● SELECTED PASSAGE:
==============================
I am quite literally sitting at my desk eating stale bread. And although it's August, I will walk home through the driving snow, in heels. Ok, that last part is a lie, but I am munching on "just this side of stale" bread and feeling a tad sorry for myself. See,I can prove it...
This evening is stereotypical of a dangerous pattern, and one I often talk about trying to break. I'm hungry, I have errands to run, and while there is certainly some food in my house the devil on my shoulder is convincing me there is nothing acceptable that I could make before hunger drives me to ornery. Often, I will do one of a few things in this situation (although procrastinating by writing a post is a new one...):
1. Succumb to some in-transit garbage food. (thankfully this is rare because I really really try to avoid fast food, although sometimes I can convince myself a small fry is all I need to get through);
2. Go to the grocery store starving. I will leave with some combination of the following - cheese, salsa, tortilla chips, olives and a varitey of items that I believe will constitute a meal although I will without doubt forget one key item;
4. Go out to dinner.
==============================
● SOURCE EXCERPT:
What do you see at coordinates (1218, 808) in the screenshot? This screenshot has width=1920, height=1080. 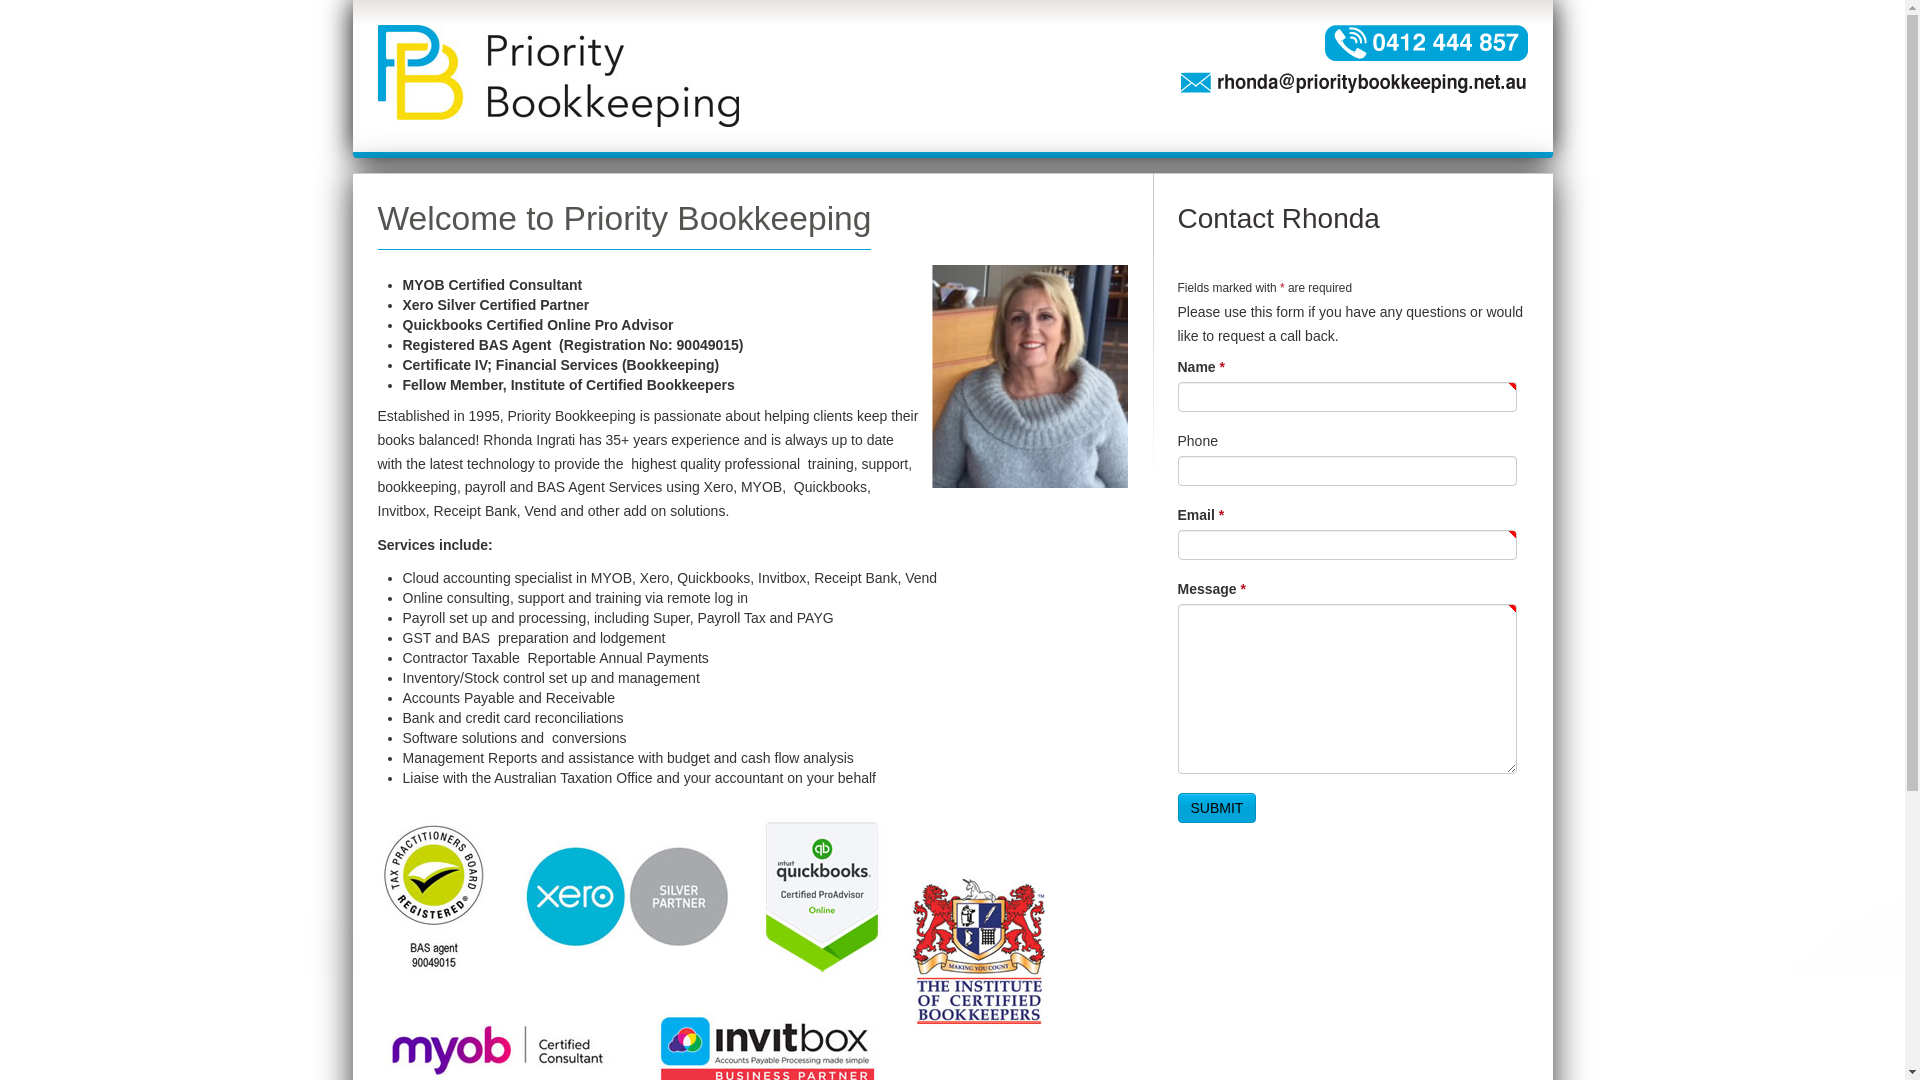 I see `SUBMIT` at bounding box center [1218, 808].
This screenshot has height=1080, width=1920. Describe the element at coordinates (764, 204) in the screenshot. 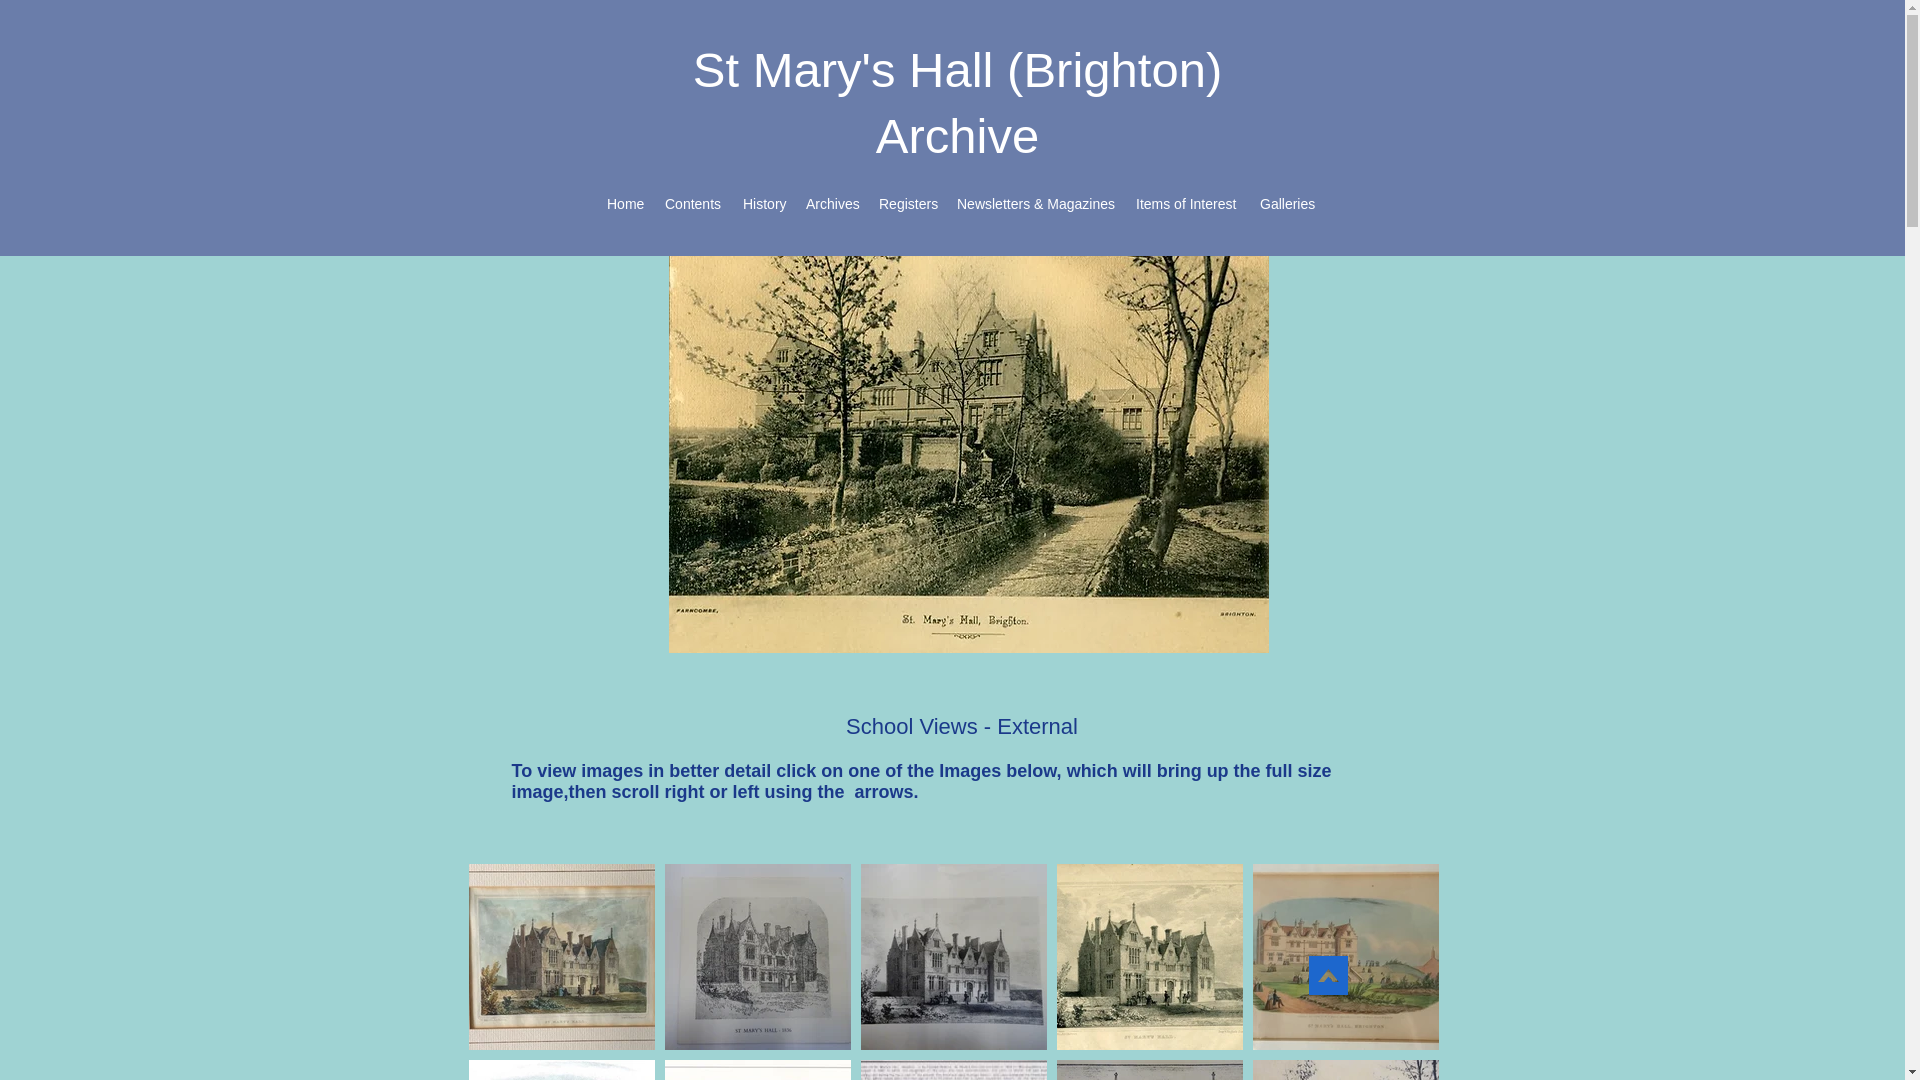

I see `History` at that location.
==============================
● LIST OF TASKS:
1/ Translate this sentence from the passage about eating stale bread into Spanish: "This evening is stereotypical of a dangerous pattern, and one I often talk about trying to break."
2/ In the passage about eating stale bread, what kind of food does the writer say they try hard to avoid?

● FULL ANSWERS:
1/ Esta noche es un ejemplo típico de un patrón peligroso, uno que a menudo digo que intento romper.

2/ Fast food.